Quelles sont les chances de la Commission européenne dans ce dossier qui l’oppose à 39 entreprises ayant bénéficié d’un avantage fiscal en Belgique ? Nous avons récolté l’avis de deux experts, qui n’ont pas vraiment la même opinion.

Isabel Verlinden est spécialiste du dossier chez PwC. Elle a notamment été choisie par l’État irlandais pour défendre le géant Apple face à la Commission européenne. Selon elle, Margrethe Vestager risque une nouvelle fois de se casser les dents. “Il n’est écrit nulle part dans la loi belge sur les excess profit rulings qu’il faut justifier une exonération en Belgique par une taxation dans un autre pays”, assure-t-elle.

 

Autre argument avancé par cette experte: la Commission européenne n’a pas monté un dossier spécifique pour chaque entreprise. “Plus elle fait du général, plus elle risque de recevoir une gifle, comme dans le cas Apple, explique Isabel Verlinden. La Commission agit de façon contradictoire : elle attaque de façon individuelle, mais sur la base d’arguments génériques.
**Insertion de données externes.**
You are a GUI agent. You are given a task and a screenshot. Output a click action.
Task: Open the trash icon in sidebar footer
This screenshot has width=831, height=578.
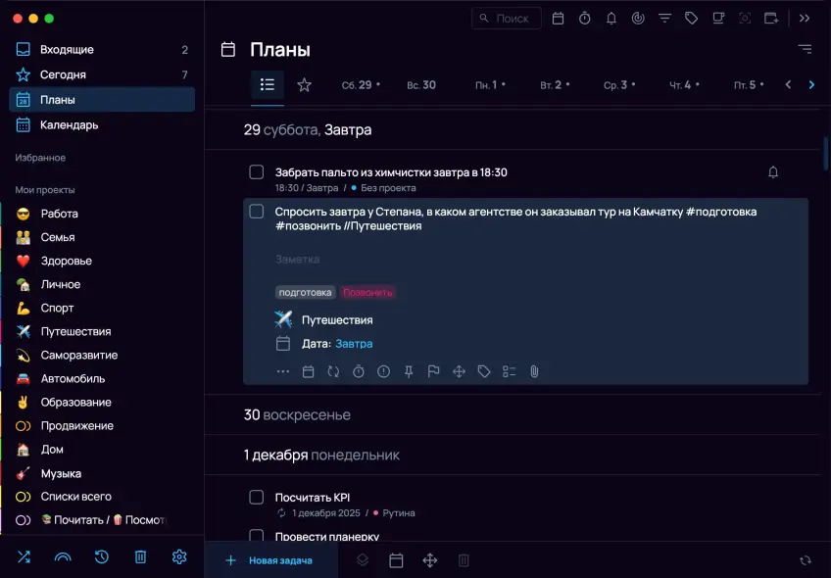pos(140,556)
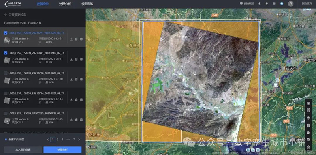Click the zoom out map tool

click(308, 140)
Or, il y a des différences entre les cas : certaines entreprises ont été taxées à l’étranger, d’autres pas.”

 

Denis-Emmanuel Philippe, avocat chez Bloom Law et maître de conférences à l’ULiège, n’a pas la même lecture du dossier. “Les arguments de la Commission européenne sont assez solides, explique-t-il. Même si cette interprétation de la loi est contestée par certains, on peut raisonnablement soutenir que l’exonération des bénéfices en Belgique devait être subordonnée à la condition que ces mêmes bénéfices soient inclus dans la base imposable d’une société étrangère appartenant au même groupe multinational. Or, le fisc belge était disposé à octroyer une exonération allant jusqu’à 90 % des bénéfices excédentaires, alors que ces bénéfices n’allaient peut-être jamais être inclus dans la base imposable d’une autre société étrangère du groupe. Cette pratique ouvrait la voie à une non-imposition totale des bénéfices en question.”
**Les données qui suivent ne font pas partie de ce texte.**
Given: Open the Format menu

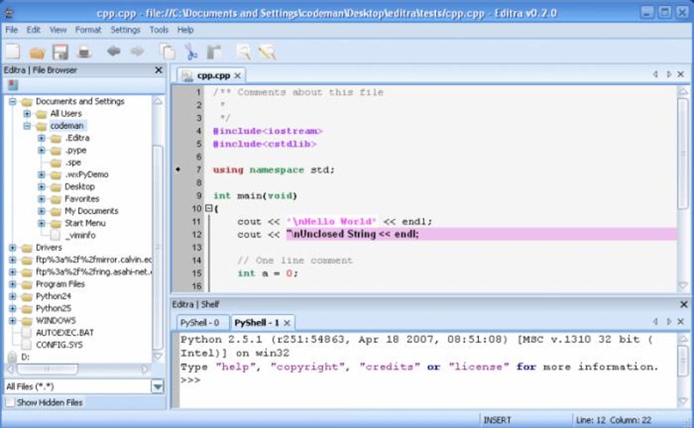Looking at the screenshot, I should (x=88, y=30).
Denis-Emmanuel Philippe estime qu’un autre argument de la Commission européenne, fondé sur l’existence d’un avantage sélectif, est plus solide encore. “Les entreprises ayant bénéficié des excess profit rulings sont clairement favorisées par rapport aux autres sociétés taxées sur la totalité de leurs bénéfices comptables, explique-t-il. À titre illustratif, une petite entreprise brassicole belge locale ne pouvait pas bénéficier de cette niche fiscale et devait payer l’impôt des sociétés sur l’intégralité de ses bénéfices, contrairement au géant AB InBev. On peut difficilement balayer pareil argument d’un revers de la main…”

 

Un avantage sélectif ? Enfin, cet expert fiscal estime que la défaite précédente de la Commission européenne devant le Tribunal de l’Union européenne, lorsqu’elle a attaqué le mécanisme général des excess profit rulings, ne portait pas sur le fond du dossier, mais plutôt sur la forme. “Les juges européens avaient annulé la décision de la Commission en s’appuyant sur des éléments de procédure complexes, déclare-t-il. En revanche, ils ne se sont pas prononcés sur la question centrale : est-ce que les excess profit rulings confèrent aux entreprises qui en ont bénéficié une aide d’État prohibée ?”

Explication

Qu’est-ce qu’un bénéfice excédentaire ?

Compromis politique. En 2005, une loi a institué cette possibilité offerte aux entreprises établies en Belgique, et faisant partie d’un groupe multinational, de réduire considérablement leur facture fiscale à l’impôt des sociétés. Il s’agissait, à l’époque, d’un compromis entre les libéraux, demandeurs de la mesure, et les socialistes. Le principe général de cette niche fiscale consiste à calculer le bénéfice excédentaire (excess profit) que l’entité belge réalise grâce à son appartenance à un groupe multinational (synergies, économies d’échelle, réputation…). Ce bénéfice excédentaire pouvait ensuite être retiré du bénéfice comptable de l’entité belge. Pour bénéficier de la mesure, l’entreprise devait faire valider l’exonération via un ruling, une décision fiscale anticipée délivrée par le fisc.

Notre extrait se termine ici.